As a university coach, you can encourage your students to push themselves outside of their comfort zones and strive for goals that are both challenging and rewarding. By helping them identify and pursue activities that allow them to stretch their limits, you can support them in reaching their full potential and experiencing the sense of accomplishment and fulfillment that comes with doing something difficult and worthwhile.

Whether it's in athletics, academics, or other areas of their lives, a little bit of challenge and effort can go a long way towards helping your students develop resilience, perseverance, and a growth mindset.

Here are three key ideas from Mihaly Csikszentmihalyi's book "Creativity: The Psychology of Discovery and Invention" that are particularly relevant to a university coach:

Creativity is a process that can be developed: Csikszentmihalyi argues that creativity is not simply an inborn talent, but rather a process that can be developed over time. This is important for university coaches to keep in mind, as it means that they can help their students develop their creative skills and mindset through deliberate practice, experimentation, and exposure to diverse perspectives.

Creative individuals have a high tolerance for ambiguity and risk: Csikszentmihalyi notes that creative individuals are often comfortable with uncertainty, and are willing to take risks and embrace failure in order to pursue their goals. This is particularly relevant to university coaches, who can help their students develop a growth mindset and a willingness to take calculated risks in their academic, extracurricular, and personal lives.

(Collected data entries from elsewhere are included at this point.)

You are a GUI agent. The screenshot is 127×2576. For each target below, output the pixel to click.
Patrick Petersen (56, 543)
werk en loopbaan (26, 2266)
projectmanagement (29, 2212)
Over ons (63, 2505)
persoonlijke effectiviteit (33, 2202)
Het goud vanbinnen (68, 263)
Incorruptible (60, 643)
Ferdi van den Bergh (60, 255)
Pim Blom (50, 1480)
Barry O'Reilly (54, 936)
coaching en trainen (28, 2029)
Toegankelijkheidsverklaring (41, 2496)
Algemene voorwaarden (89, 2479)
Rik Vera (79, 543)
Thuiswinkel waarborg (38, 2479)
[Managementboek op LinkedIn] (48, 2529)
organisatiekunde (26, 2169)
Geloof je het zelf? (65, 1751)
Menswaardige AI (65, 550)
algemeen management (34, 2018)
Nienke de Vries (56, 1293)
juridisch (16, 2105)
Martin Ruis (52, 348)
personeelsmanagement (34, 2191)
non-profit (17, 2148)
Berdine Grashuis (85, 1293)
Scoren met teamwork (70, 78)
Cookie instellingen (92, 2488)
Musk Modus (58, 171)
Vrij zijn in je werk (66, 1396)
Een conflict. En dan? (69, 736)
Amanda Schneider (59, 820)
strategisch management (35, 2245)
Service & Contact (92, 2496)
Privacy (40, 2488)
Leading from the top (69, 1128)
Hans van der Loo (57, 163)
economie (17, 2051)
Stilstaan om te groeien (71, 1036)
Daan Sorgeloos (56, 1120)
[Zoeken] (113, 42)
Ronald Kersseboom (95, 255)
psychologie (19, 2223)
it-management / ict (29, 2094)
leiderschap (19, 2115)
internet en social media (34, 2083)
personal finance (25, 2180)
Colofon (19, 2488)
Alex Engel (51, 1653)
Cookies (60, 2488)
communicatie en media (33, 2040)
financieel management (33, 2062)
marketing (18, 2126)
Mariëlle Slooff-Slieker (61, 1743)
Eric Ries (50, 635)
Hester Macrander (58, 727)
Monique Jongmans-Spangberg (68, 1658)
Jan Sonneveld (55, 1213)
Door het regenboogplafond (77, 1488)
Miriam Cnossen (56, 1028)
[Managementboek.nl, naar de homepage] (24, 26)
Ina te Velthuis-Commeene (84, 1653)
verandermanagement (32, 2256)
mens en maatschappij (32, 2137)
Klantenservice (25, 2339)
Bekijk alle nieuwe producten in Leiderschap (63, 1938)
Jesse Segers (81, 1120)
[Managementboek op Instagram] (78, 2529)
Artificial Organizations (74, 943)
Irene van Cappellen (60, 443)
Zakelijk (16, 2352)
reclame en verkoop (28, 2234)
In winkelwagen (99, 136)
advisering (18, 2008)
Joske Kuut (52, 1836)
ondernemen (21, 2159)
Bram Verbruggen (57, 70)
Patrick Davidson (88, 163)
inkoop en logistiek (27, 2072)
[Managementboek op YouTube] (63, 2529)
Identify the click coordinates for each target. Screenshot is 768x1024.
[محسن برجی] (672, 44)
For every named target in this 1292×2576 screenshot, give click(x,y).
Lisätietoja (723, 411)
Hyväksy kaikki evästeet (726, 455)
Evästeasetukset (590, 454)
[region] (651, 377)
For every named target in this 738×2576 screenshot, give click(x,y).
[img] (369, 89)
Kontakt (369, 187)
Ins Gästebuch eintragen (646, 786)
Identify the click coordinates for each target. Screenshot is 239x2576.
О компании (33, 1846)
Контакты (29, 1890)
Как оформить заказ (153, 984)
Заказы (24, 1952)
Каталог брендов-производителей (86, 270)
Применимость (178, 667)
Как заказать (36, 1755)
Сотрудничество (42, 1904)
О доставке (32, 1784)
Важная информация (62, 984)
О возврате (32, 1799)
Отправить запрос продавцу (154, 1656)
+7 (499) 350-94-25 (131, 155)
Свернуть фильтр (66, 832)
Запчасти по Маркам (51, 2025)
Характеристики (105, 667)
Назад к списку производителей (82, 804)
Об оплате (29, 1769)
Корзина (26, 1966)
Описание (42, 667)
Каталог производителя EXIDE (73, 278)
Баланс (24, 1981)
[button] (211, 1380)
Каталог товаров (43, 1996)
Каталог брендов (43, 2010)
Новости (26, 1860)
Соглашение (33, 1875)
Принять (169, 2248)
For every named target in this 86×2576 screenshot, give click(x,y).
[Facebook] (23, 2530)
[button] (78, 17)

Flow is a key component of the creative process: Csikszentmihalyi's concept of "flow" describes a state of intense focus and engagement that individuals experience when they are fully immersed in a task that challenges them. University coaches can help their students experience flow by encouraging them to pursue activities that are both challenging and enjoyable, and by providing them with the resources and support they need to achieve their goals.

"How can I create a coaching environment that fosters creativity, experimentation, and diverse perspectives among my students?"